The Museum authorities have said that the exhibition that begins on Wednesday and similar other exhibitions planned subsequently are but an attempt to focus public attention on the bad condition of the paintings.

The gallery has a collection of 1,142 paintings. Of this, only 420 paintings have been put on display for want of space. The rest have been dumped in two rooms in the gallery building. Many of the paintings have reportedly been damaged by rainwater from leaks in the roofs, while many others have been affected by fungus. Even the Museum authorities are not sure just how many paintings have been so damaged.

The 800 plus paintings that have been stacked in the rooms include copies of Kerala-style murals, copies of the sculptures at Ajantha and Ellora caves, sketches by Raja Ravi Varma, paintings of the Ravi Varma School and those belonging to the Bengal School.
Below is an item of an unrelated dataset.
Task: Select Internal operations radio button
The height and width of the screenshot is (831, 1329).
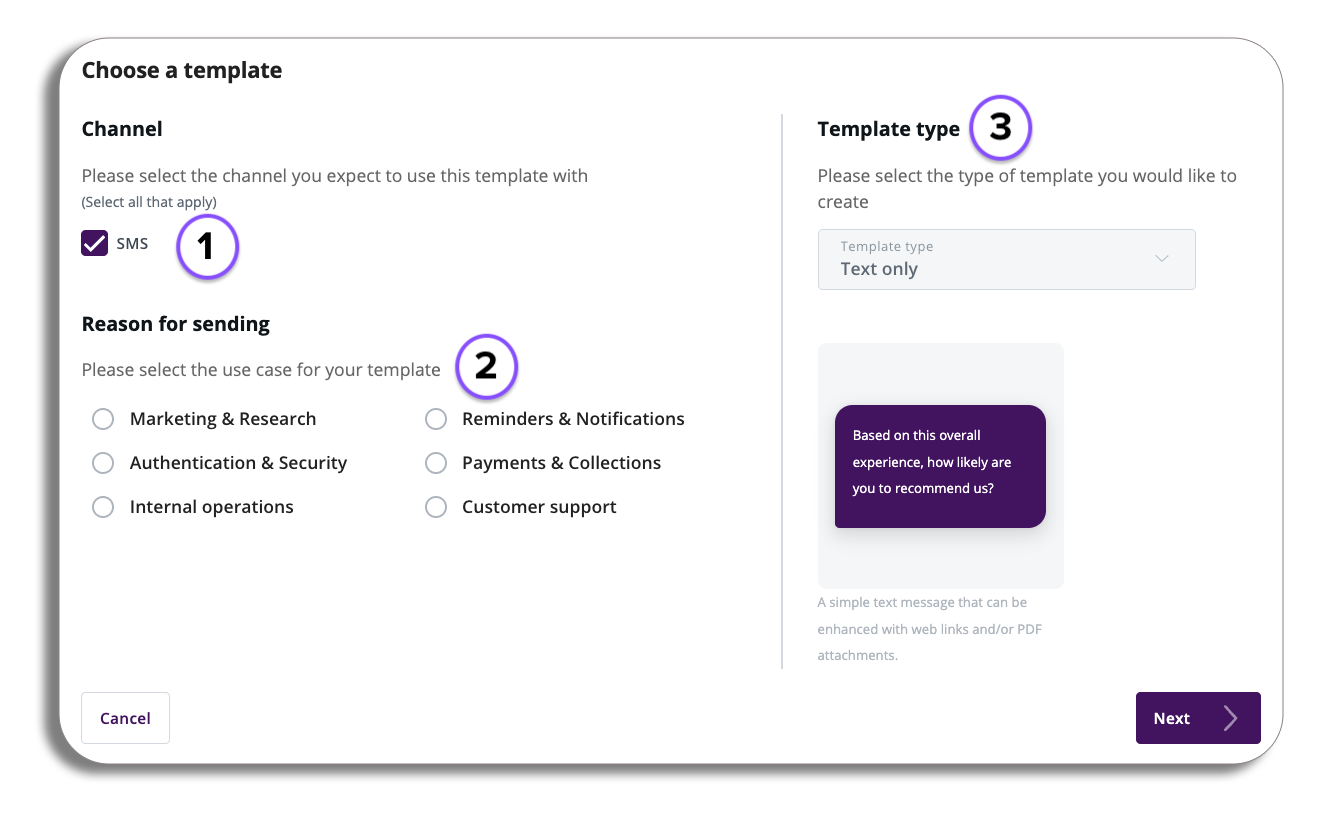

Many of the paintings are thought to value crores of rupees in the international market.

"We have no space to store the paintings, though we know that storing them where we have will do untold damage to these masterpieces. Our art gallery was not designed to hold so many paintings. Even the ones we have now are not being displayed properly. The only way we can prevent these paintings from being destroyed is by building a new art gallery," director of Museums and Zoos P.N. Unnikrishnan told The Hindu .

Mr. Unnikrishnan has now written to the State Planning Board seeking Rs.3 crores to begin work on a new gallery that is big enough to house all the paintings in a scientific manner. In 2004, the directorate had submitted, through the Central Government, a proposal to the Government of Japan for a Rs.10-crore grant to rebuild the art gallery. The proposal envisaged a multi-level gallery of 94,000 sq. ft., complete with a conservation laboratory, storage space for paintings, library, auditorium, reading rooms and climate-controlled display areas with special lighting systems for the paintings. Advanced security mechanisms, including closed circuit cameras were also envisaged.
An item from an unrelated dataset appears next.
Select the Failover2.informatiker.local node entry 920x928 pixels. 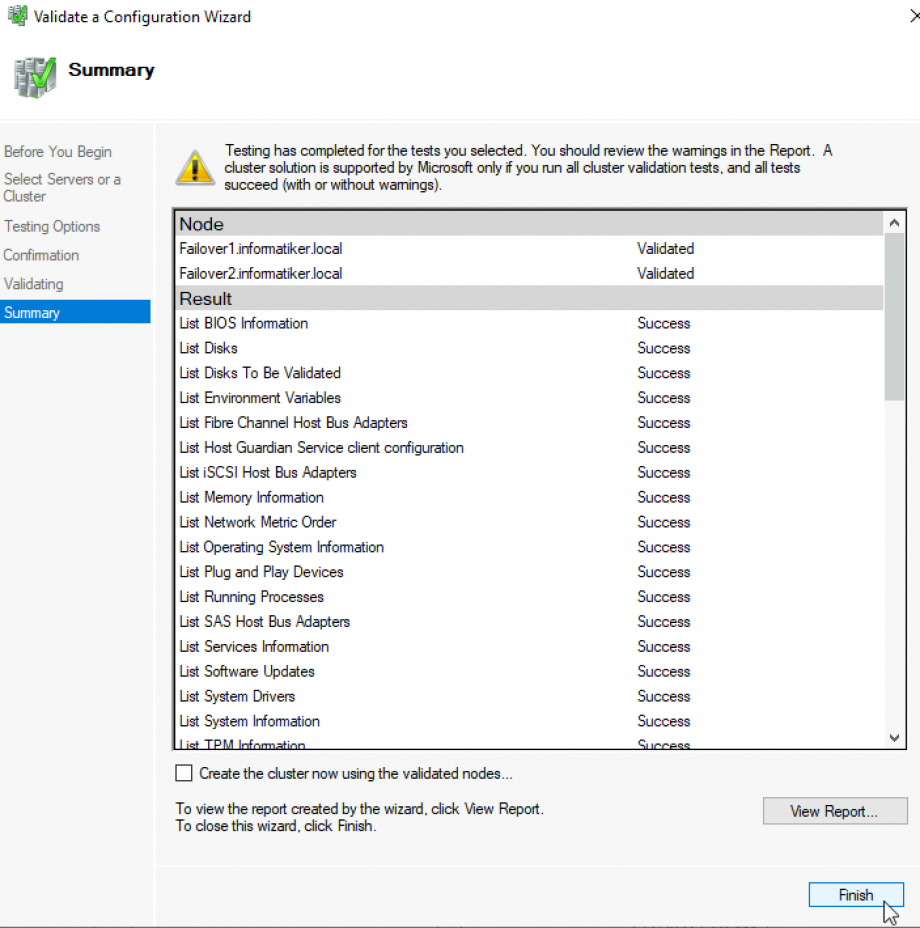click(262, 273)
Owing to the lack of follow-up measures from the State Government, the proposal is now in limbo. What P.N. Unnikrishnan has asked for is seed money to begin construction of the new art gallery after finalising the building plans according to the proposal submitted in 2004. "We need at least Rs.3 crores to construct the gallery building. If we can set the project rolling then I am sure that we can find donor agencies to provide the rest of the money required," said Mr. Unnikrishnan.

If the proposal too does not materialise, pointed out Museum officials, the paintings held in reserve at the art gallery are doomed.